I enjoy making copy-cat recipes. That's those make-at-home versions of those famous dishes we love to order in a restaurant. Some dishes, like a Blooming Onion (or Onion Mum) are NOT worth the effort, and I no longer begrudge Outback Steakhouse $6.95 for one fried onion and some dip! Others are easy and fun to make. Here are a couple we enjoy.Red Lobster Cheddar Bay Biscuits
2 cups Bisquick
1/2 cups cold water
3/4 cups grated, sharp cheddar cheese
1/4 cup butter
1 tsp. parsley flakes
1/2 tsp. garlic powder
1/2 tsp. Italian seasoning
Preheat oven to 450ºF. Mix together baking mix, cold water, and grated cheese. Cut biscuits with a cutter, and place onto a greased or parchment paper lined baking sheet. Melt butter and last 3 ingredients together. Brush biscuits with the butter and spices and bake for 8 to 10 minutes. Brush again with butter mixture upon removing from oven.
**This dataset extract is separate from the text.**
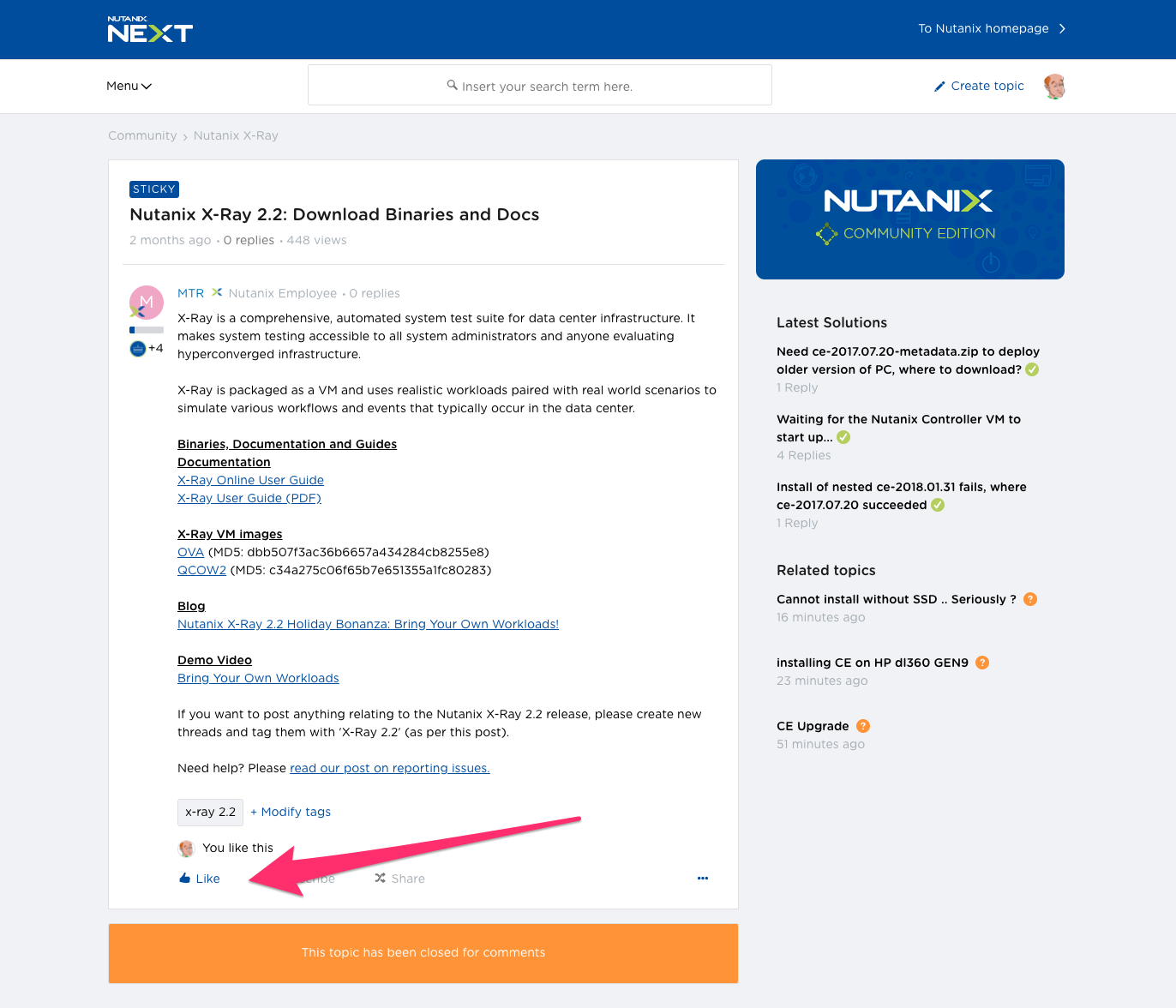Image resolution: width=1176 pixels, height=1008 pixels.
Task: Open 'CE Upgrade' related topic
Action: [x=813, y=726]
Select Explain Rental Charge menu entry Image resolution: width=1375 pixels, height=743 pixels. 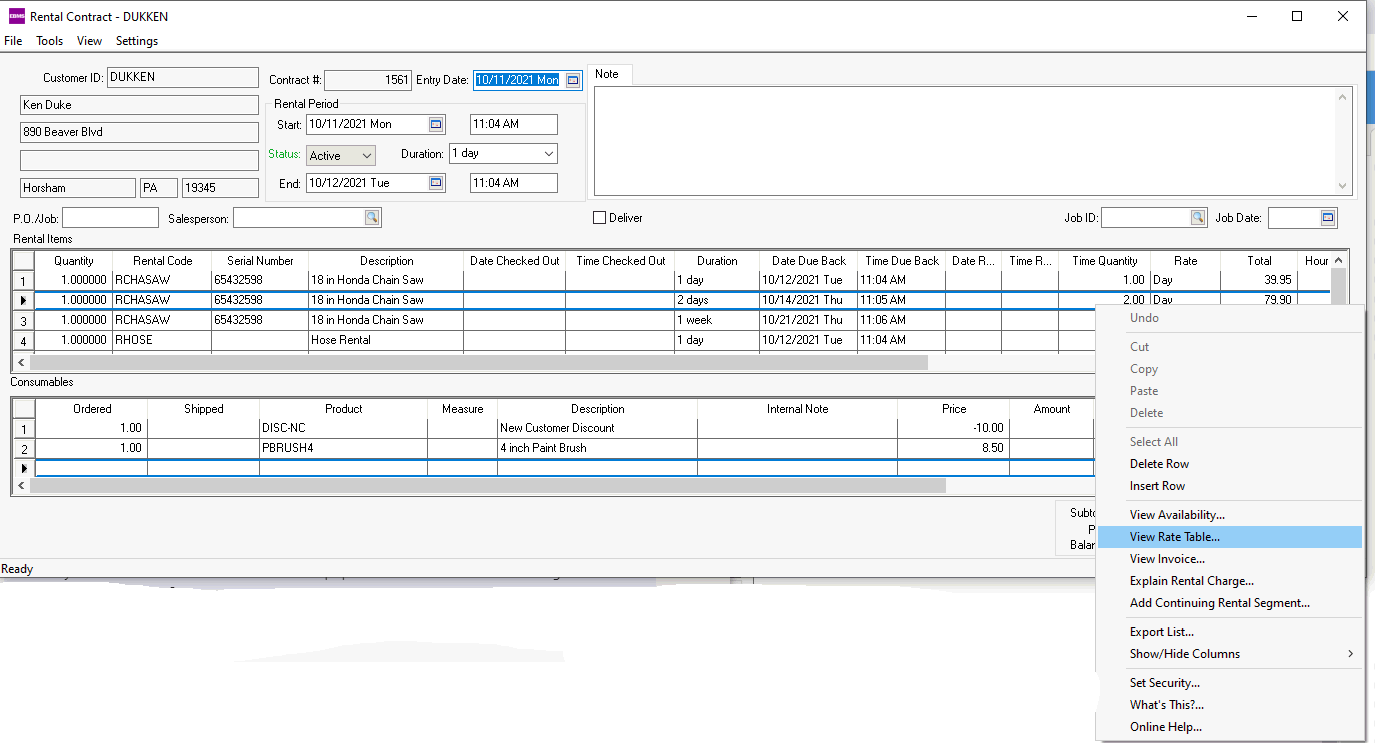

Serve hot.
The Cheesecake Factory Crab Cakes
2 Tbsp. mayonnaise
2 Tbsp. minced green onion (green part only)
2 Tbsp. minced red bell pepper
1/2 beaten egg
1 tsp. minced fresh parsley
1 tsp. Old Bay seasoning
1/2 tsp. yellow prepared mustard
1/4 cup panko (Japanese breadcrumbs)
3 Tbsp. plain bread crumbs (such as Progresso)
1/2 pound lump crab meat
vegetable oil
Mix first 7 ingredients well. Stir in bread crumbs. Gently fold in crab meat. Shape into patties. Fry in ¼” oil in nonstick skillet. Drain on paper towels. Serve w/ remoulade sauce, below.
Below is my favorite Remoulade Sauce. This is a white sauce, as opposed to a red one. Great to marinate cooked shrimp in for salads, or to use as a dip for seafood.
Remoulade Sauce1/4 cup chopped fresh parsley leaves
1/4 cup chopped green onions, white and green parts
1/4 cup finely chopped celery
1 clove garlic, minced
1 cup mayonnaise
2 tablespoons olive oil
2 tablespoons fresh lemon juice + zest of 1 lemon
1 teaspoon coarse-ground mustard
few dashes Tabasco to taste
Kosher salt to taste
Mix well and refrigerate.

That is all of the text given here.